Saturday, May 4, 2024

A Box of Good Fortune - Barbara Schneider

Last year I signed up for the Fiber Arts Take Two online course with Sally Tyrie called Visual Narratives. This was the second FATT course that I took. The course description reads:

Your training will begin with researching and examining areas of interest, before revealing ways of reimagining mark-making and collage from Sally’s considered and painterly approach. Use various print techniques without a press, including gelli plate, photo litho and collograph printing whilst learning to abstract visual narratives from any source of inspiration to create an ambitious body of work.

I was intrigued and looking, as always, for a way to expand my mark making.  She taught many different approaches and we were encouraged to make lots of samples.  I was familiar with some techniques, learned some new things, and discarded a lot of them as not being something I wanted to explore further. One of the best things about the course is that FATT provides and opportunity to submit a piece of work done during the class and then they create an online catalog (which you can also get in print through Blurb).

I had been working quite a bit on printing and copying (with my Epson printer) on pages from a vintage Japanese account book.  I built up layers of imagery on the page and pushed my printer to do things it was not meant to do.  I thought creating some small themed books (Japanese style) would be a way to create my catalog piece. But I felt like something was missing to bring the project together.


While out one day I saw an old box at a thrift store. It may have been an old painters box but any inserts were missing and it had no paint marks. I thought the box might make a great container for all of my book samples. Now all I had to do was clean it up, decide how to use the interior space, create it, finish the books, make a cover!  Step by step I worked my way through. It was really great to work on something totally different. I had done quite a bit of bookmaking and box making loooooong ago and this project brought me back to doing that kind of work again and how I like the precision of it and the play of images across pages.



 

I created a Kanji signature for my name to use on the back of the box.

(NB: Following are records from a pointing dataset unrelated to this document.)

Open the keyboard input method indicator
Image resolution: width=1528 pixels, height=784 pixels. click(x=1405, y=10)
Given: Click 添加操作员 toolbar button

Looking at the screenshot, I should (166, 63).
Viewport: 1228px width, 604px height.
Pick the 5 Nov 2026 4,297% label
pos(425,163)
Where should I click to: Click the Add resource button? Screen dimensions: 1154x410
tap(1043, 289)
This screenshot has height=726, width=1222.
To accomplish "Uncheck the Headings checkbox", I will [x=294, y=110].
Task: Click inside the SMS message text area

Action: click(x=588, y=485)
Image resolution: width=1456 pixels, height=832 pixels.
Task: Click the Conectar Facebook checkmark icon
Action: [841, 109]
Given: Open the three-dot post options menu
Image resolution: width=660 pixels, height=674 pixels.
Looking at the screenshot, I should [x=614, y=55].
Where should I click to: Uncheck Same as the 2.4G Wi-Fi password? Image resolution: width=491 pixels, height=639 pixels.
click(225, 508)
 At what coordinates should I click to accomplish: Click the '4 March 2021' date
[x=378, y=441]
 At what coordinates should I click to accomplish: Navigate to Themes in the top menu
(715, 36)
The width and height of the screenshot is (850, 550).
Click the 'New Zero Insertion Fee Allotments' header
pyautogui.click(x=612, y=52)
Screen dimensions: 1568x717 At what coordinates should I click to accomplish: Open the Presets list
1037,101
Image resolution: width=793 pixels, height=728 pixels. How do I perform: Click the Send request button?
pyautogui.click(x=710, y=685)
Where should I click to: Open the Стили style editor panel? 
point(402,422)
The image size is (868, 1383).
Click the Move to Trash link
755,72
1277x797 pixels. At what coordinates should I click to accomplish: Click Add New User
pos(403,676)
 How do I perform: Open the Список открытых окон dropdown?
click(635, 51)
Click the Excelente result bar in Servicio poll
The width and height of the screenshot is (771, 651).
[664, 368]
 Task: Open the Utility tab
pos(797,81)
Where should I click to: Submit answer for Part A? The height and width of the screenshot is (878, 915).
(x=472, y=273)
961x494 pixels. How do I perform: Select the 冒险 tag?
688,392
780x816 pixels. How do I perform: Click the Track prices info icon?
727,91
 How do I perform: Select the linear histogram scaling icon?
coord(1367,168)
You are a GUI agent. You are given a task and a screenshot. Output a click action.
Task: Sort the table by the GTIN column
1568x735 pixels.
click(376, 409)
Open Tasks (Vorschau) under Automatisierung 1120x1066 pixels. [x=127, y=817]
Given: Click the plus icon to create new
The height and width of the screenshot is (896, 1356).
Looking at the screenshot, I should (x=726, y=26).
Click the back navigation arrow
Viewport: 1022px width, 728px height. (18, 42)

This is the  statement that is inside of the box explaining the process, naming and techniques.

Daifuku-cho

A Box of Good Fortune

 

I was inspired to make this artwork by two disparate things- finding an old

artist’s box and a Japanese ledger titled Daifuku-cho (Good Fortune),

that I have long wanted to use in my work. Although a mundane object in Edo Japan,

the calligraphy and paper in the ledger are beautiful.  Ledgers were used to

record a merchant’s debts and payments. The box and ledger are the elements I

used to build a collection of samplers that explore the various techniques from

the Visual Narratives course.

 I used pages from the old ledger as the base to explore printing, overprinting,

painting and collaging with a variety of imagery. The samplers developed in

different directions under these themes.

Meditation

Contemplation

Introspection     

Rumination 
                        
The box was stained, and refitted with section dividers to hold the samplers.
 
I am now moving on to the other FATT workshop that I signed up for last year which is with Claire Benn using pigments and soy.  And then, someday, I will get to the 3rd one which is Sensing Place with Debbie Lyddon.  For these two I have watched all the video lessons and even if I never make a particular project I have learned something new, had time to think about it in relationship to my own work and know that I can go back to it at any time to review and try again. They fulfill my need to learn but at the same time to focus on my own work.  
 
 

 

 





1 comment:

Joan Diamond said...

So very interesting! How to refit a box to hold your pages-seems almost magical! Looks like you had a lot of fun doing this, and it all looks very engaging.